[Document text]
Segment Open

Braided Lives

From brutality, death, survival, and triumph, a family emerges

With no direct contact from Rwanda, our home felt terribly isolated in the summer of 1994. Not only was the news of immediate family cut off, but now all news of the country itself was filtered through U.S. reporters after interviews with partisan French and Belgian experts or United Nations staff. Local newspaper, radio, and television reporters sought out Egide for a homegrown angle to this international horror. Telling his own story, instead of hearing it from everyone else, felt therapeutic.

Then came the terrible day when we learned that Letitia, a cousin, was not safely home in Quebec as we had presumed, but was in Kigali, the capital of Rwanda. Letitia and her family were the only in-laws I had met. She welcomed me at a time when I was desperately hoping for family acceptance. What an unhappy accident that she had chosen to visit Rwanda in the spring of 1994! Letitia is Hutu, but was endangered through her family connections. After several weeks, she telephoned that she had escaped the city and returned safely home. Egide asked about the area where his brother, Theogene, lived. A younger brother and two sisters had moved in with Theogene and his two little children in Kigali. Egide's two other brothers and his parents lived on farms near a village, Cyangugu.

Segment Closed

[Information given]
Segment Open

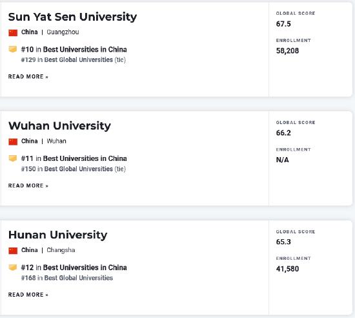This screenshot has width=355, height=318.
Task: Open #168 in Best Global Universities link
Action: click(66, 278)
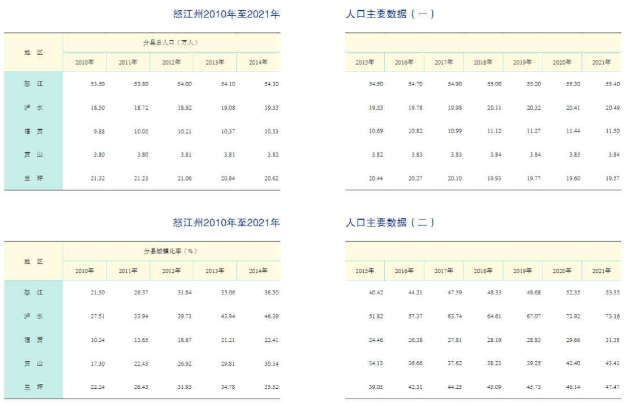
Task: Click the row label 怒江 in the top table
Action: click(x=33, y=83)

Segment Closed
Segment Open

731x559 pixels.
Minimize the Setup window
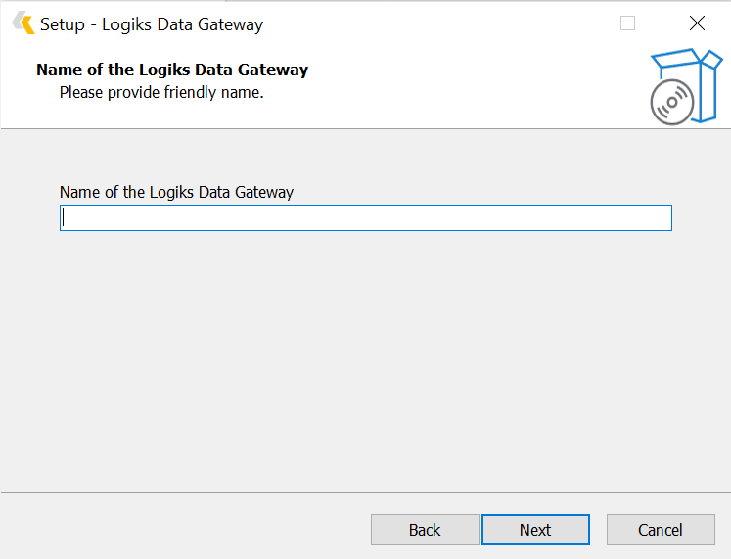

Segment Closed
Segment Open

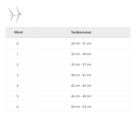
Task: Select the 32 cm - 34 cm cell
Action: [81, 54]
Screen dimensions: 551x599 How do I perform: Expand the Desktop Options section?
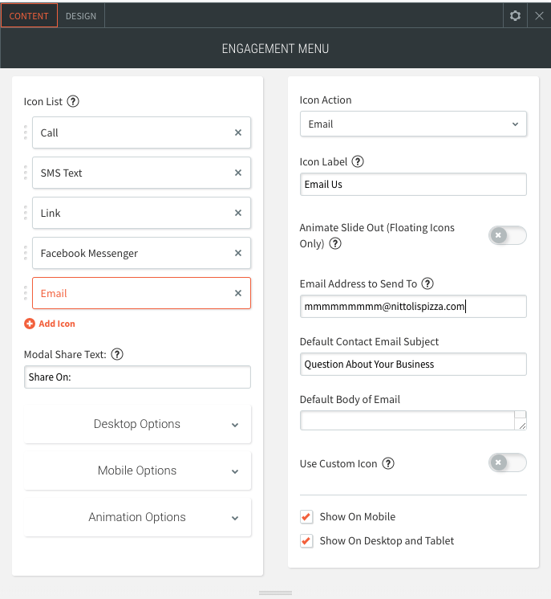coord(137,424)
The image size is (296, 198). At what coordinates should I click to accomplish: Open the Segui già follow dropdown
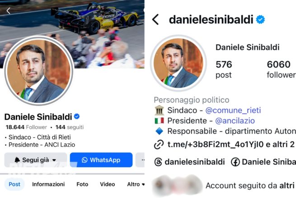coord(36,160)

Segment Closed

[Tasks and exercises]
#1 In the Braided Lives account, where had the family presumed Letitia was before learning she was in Kigali?
#2 Rewrite the Braided Lives paragraph beginning "With no direct contact from Rwanda" as a shorter paragraph that keeps its main facts.
#3 Carry on the Braided Lives account from its final sentence.

[Task-by-task outputs]
#1 Safely home in Quebec.

#2 In the summer of 1994, with no direct contact from Rwanda, the household felt isolated. Word of immediate family was cut off, and news of the country came only through U.S. reporters who interviewed partisan French and Belgian experts or United Nations staff. Local newspaper, radio, and television reporters sought out Egide for a homegrown angle, and telling his own story felt therapeutic.

#3
Letitia asked Egide to describe the part of town where Theogene lived. "But the militia went from house to house there. No one is alive in those houses!" Egide went to his job, I went to my job. I felt like I was married to a wooden statue. We were in a limbo, waiting for someone to call from Rwanda with news.

My mother was home with Egide when the call came. I was grateful he was not alone. The exiled Tutsi army had taken the capital city and driven the militia out of Rwanda. The genocide ended only at this moment, when the militia and their families were forced to run for their lives. A cousin, Pie, had escaped the country early on. He returned to Rwanda and searched for survivors. Egide's parents and all of his brothers had been killed. Theogene and his younger brother had been dragged off in front of Theogene's two small children and shot. But the children and Egide's two sisters were alive. Egide was clear-eyed the night of the phone call. "We'll bring them here to live. If I cannot bring them, then we will live there and take care of them," he said.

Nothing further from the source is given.